The dataset is further enriched with a taxonomy of 13 semantic categories (action detection, counting, object attributes, deictic reference, audio‑visual reasoning, OCR, subjective judgment, etc.) and five question types (what, how, where, deictic expressions, etc.). Statistics show a vocabulary of 3,624 unique words, average question length of 6.09 words, and average answer length of 7.23 words. The distribution of categories is balanced enough to probe a wide range of situated reasoning skills.

The authors first evaluate several state‑of‑the‑art LMMs—including GPT‑4o, LLaVA‑1.5, Video‑LLM‑online, FlashVStream, and other open‑source models—by feeding them the raw video frames and the transcribed question without any task‑specific adaptation. Performance is uniformly poor: overall accuracy hovers below 30 %, far from human performance (~92 %). Detailed error analysis reveals three dominant failure modes: (1) Multimodal fusion in real time – models struggle to combine visual and auditory streams on the fly, leading to misinterpretation of deictic references or actions that unfold after the question is spoken; (2) Temporal decision‑making – models typically answer immediately after the question ends or at the video’s termination, ignoring the provided answer‑timestamp cue; (3) Situational common sense – questions that require everyday knowledge (e.g., “Is this pan being used correctly?”) are often answered incorrectly or left unanswered.

## ACTIVITY:
Continue the text on the evaluation of multimodal models from where it stops.

## INFORMATION SHOWN:
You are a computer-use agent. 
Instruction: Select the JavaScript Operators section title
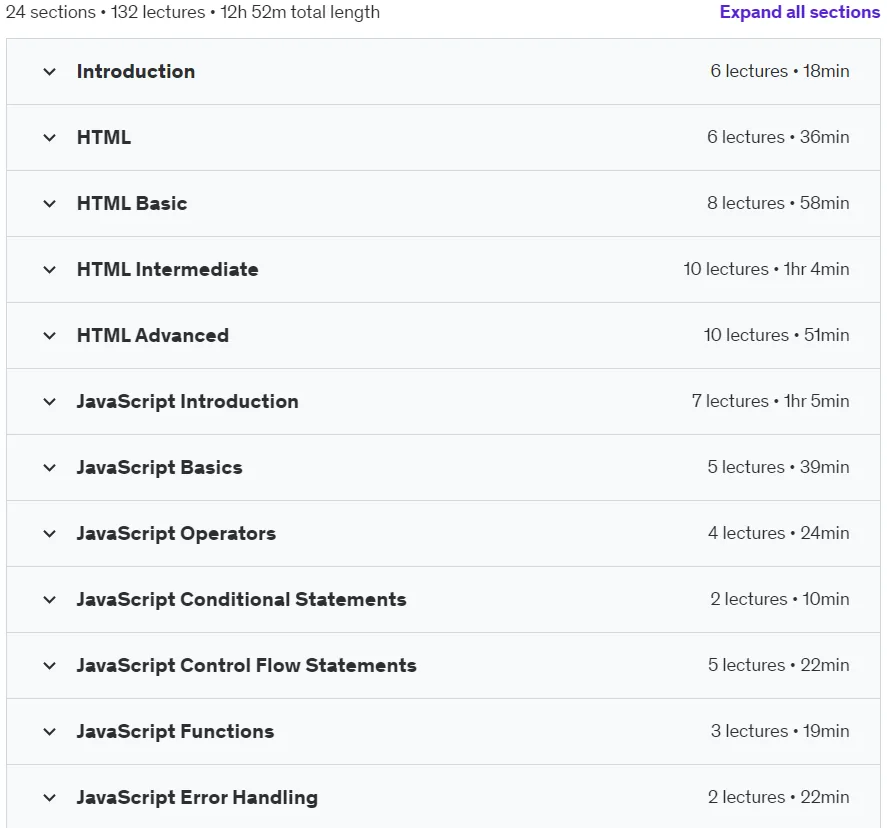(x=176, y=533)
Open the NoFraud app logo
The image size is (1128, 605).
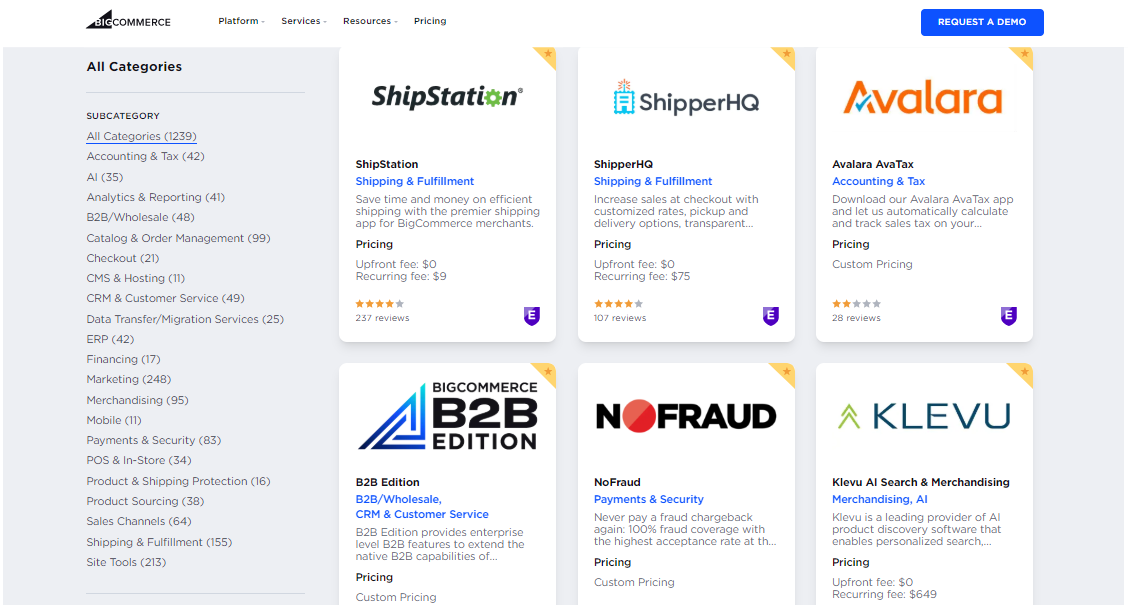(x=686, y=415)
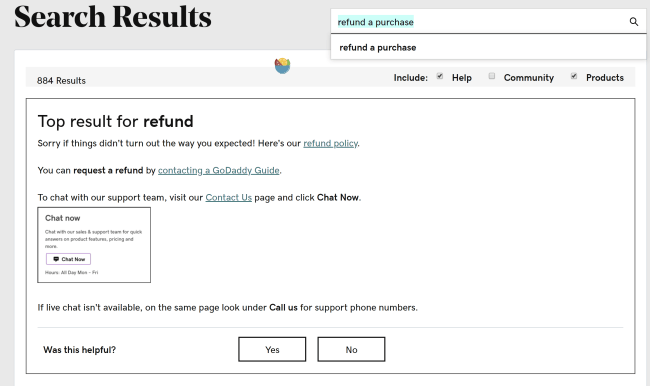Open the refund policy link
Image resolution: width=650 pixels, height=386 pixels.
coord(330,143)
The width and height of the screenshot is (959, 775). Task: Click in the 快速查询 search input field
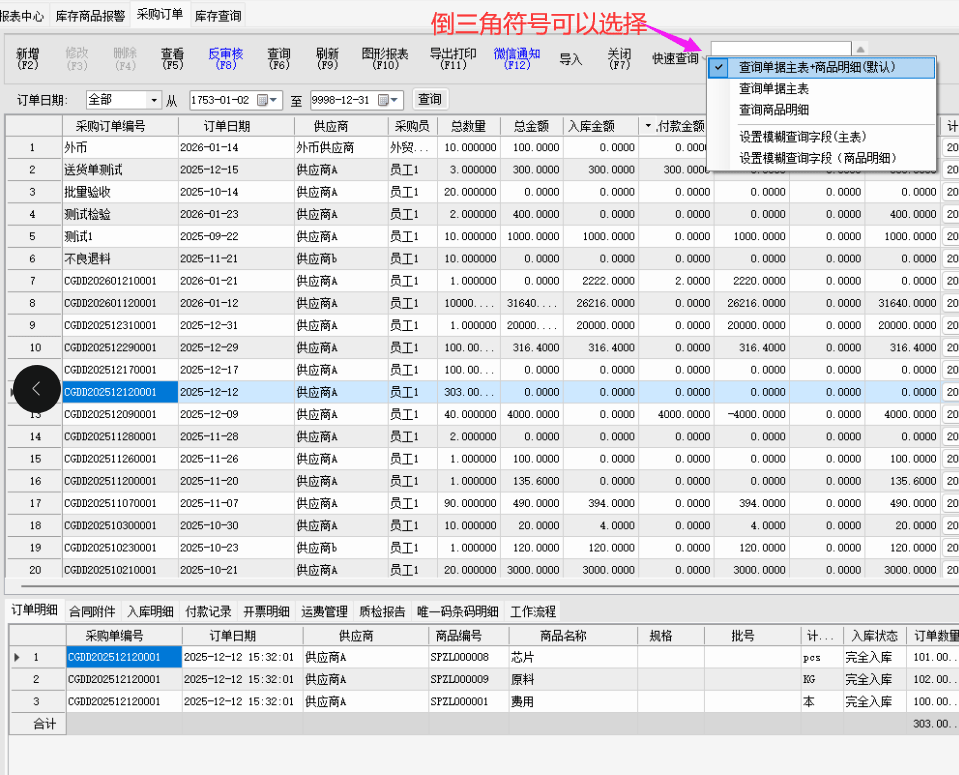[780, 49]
...
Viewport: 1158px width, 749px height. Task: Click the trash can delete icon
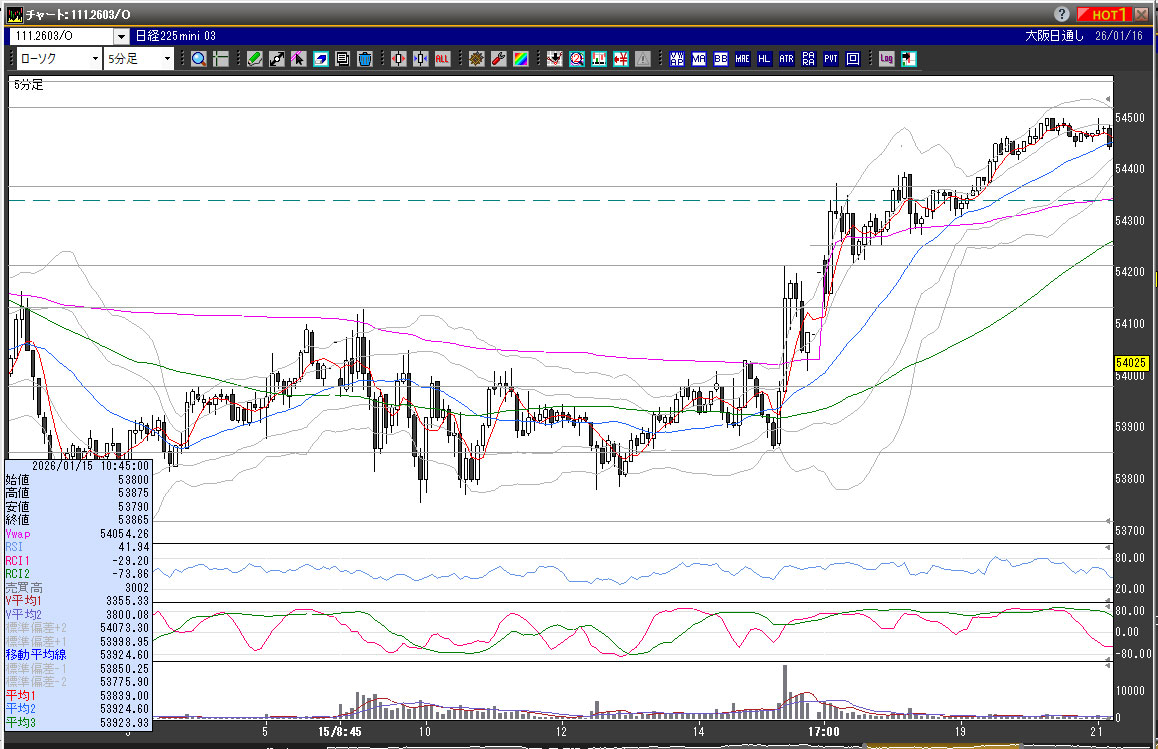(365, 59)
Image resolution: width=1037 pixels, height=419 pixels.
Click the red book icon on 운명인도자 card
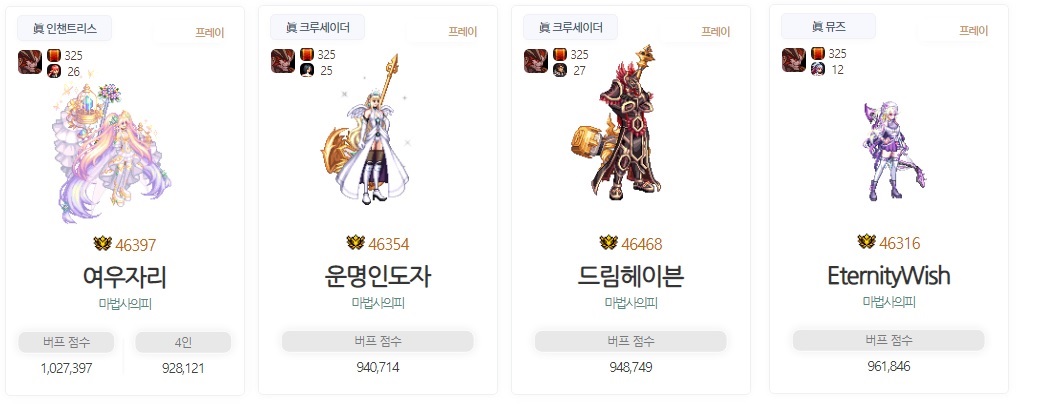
--
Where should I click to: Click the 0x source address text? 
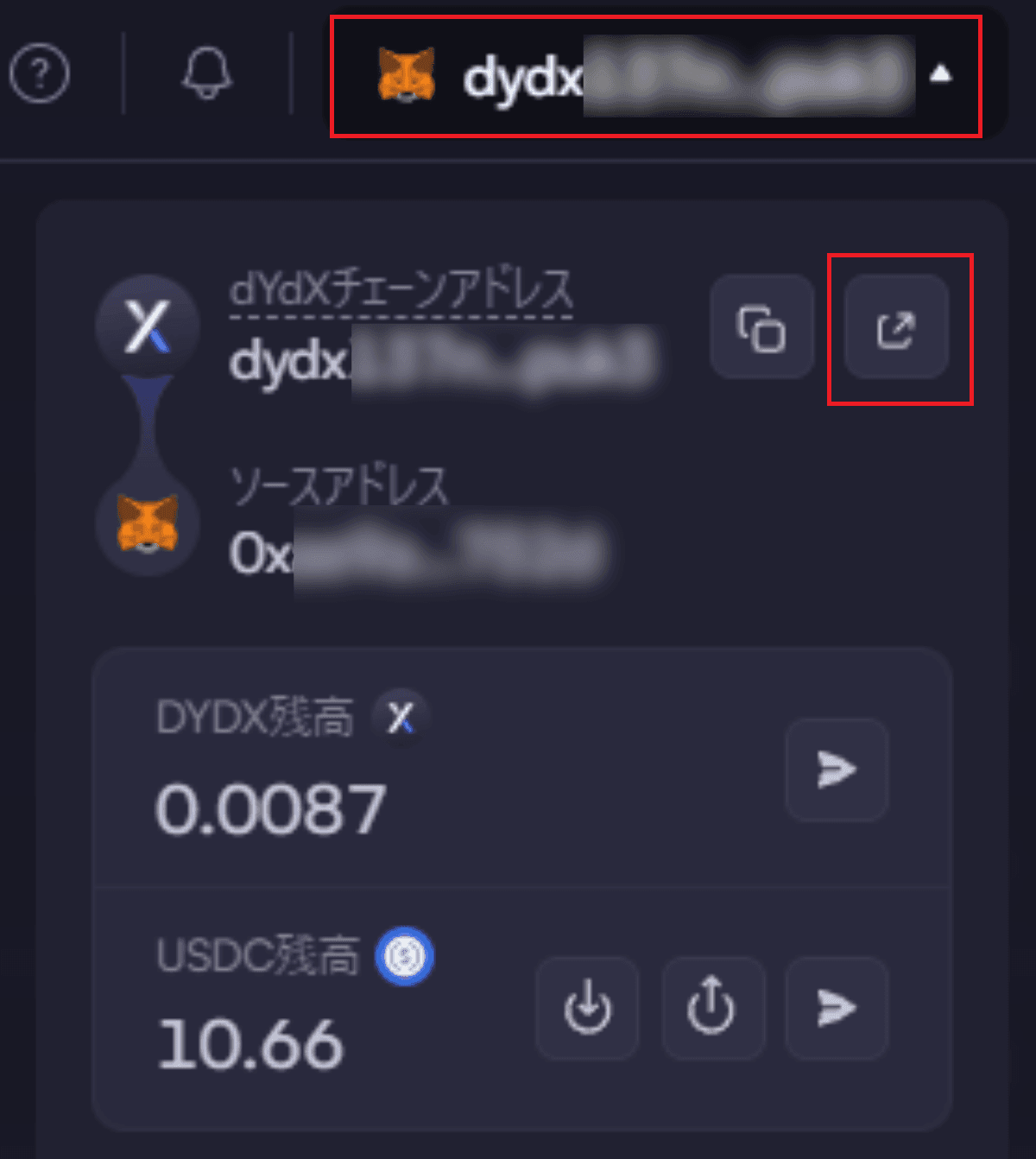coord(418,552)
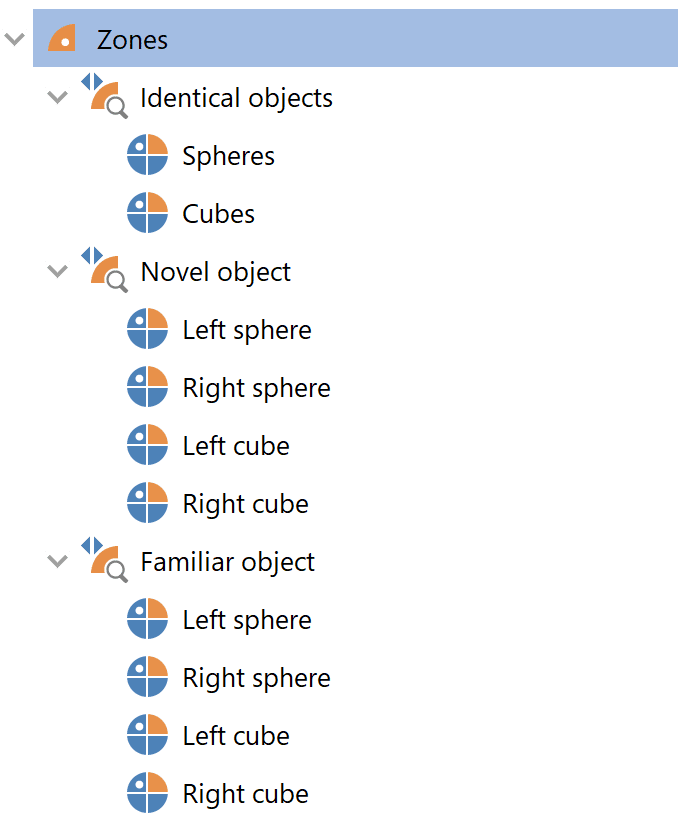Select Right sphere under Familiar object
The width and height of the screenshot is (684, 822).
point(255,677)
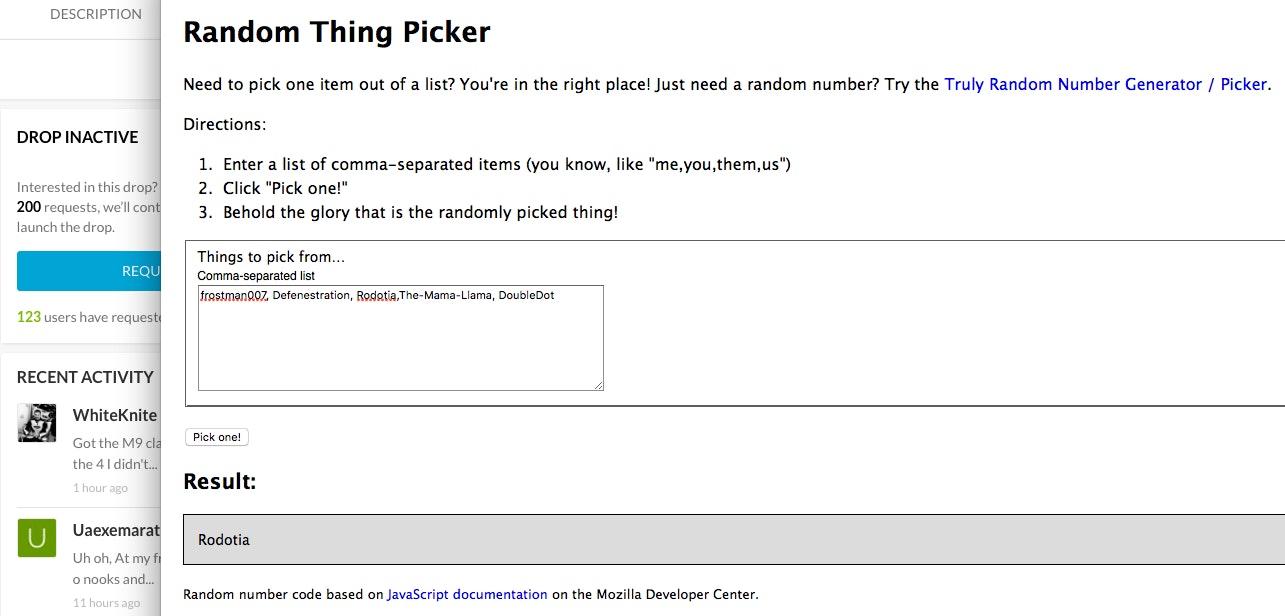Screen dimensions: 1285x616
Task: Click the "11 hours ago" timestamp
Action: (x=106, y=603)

## OUTPUT:
To assess whether the gap can be narrowed, the authors fine‑tune the same models on the full QIVD training split (≈2,600 videos) for five epochs, using a streaming‑compatible architecture that processes frames sequentially and incorporates the answer‑timestamp as a supervisory signal for “when to speak.” After fine‑tuning, average accuracy rises to ~55 %, with notable gains in categories that heavily rely on temporal grounding: action counting (+20 pp), object referencing (+18 pp), and deictic expressions (+15 pp). The improvement is attributed to (a) exposure to real‑time streaming inputs, (b) explicit learning of answer timing, and (c) direct supervision on a diverse set of everyday visual situations.

Nevertheless, even the fine‑tuned models remain well below human levels, especially on tasks that demand audio‑visual correlation (e.g., “Which object is making the sound?”) and subjective judgments (e.g., “Does this dish look tasty?”). Moreover, the current experiments are conducted with offline batch fine‑tuning; true low‑latency inference (sub‑100 ms per frame) and continuous learning in an online setting have not been demonstrated.

The paper’s contributions are fourfold: (1) the creation of QIVD, the first benchmark that couples real‑time video, speech, and answer‑timing annotations for face‑to‑face VQA; (2) a systematic evaluation of existing LMMs that uncovers critical weaknesses in real‑time multimodal reasoning; (3) evidence that task‑specific fine‑tuning on QIVD can substantially close the performance gap; (4) a simple baseline streaming pipeline that departs from the traditional offline paradigm.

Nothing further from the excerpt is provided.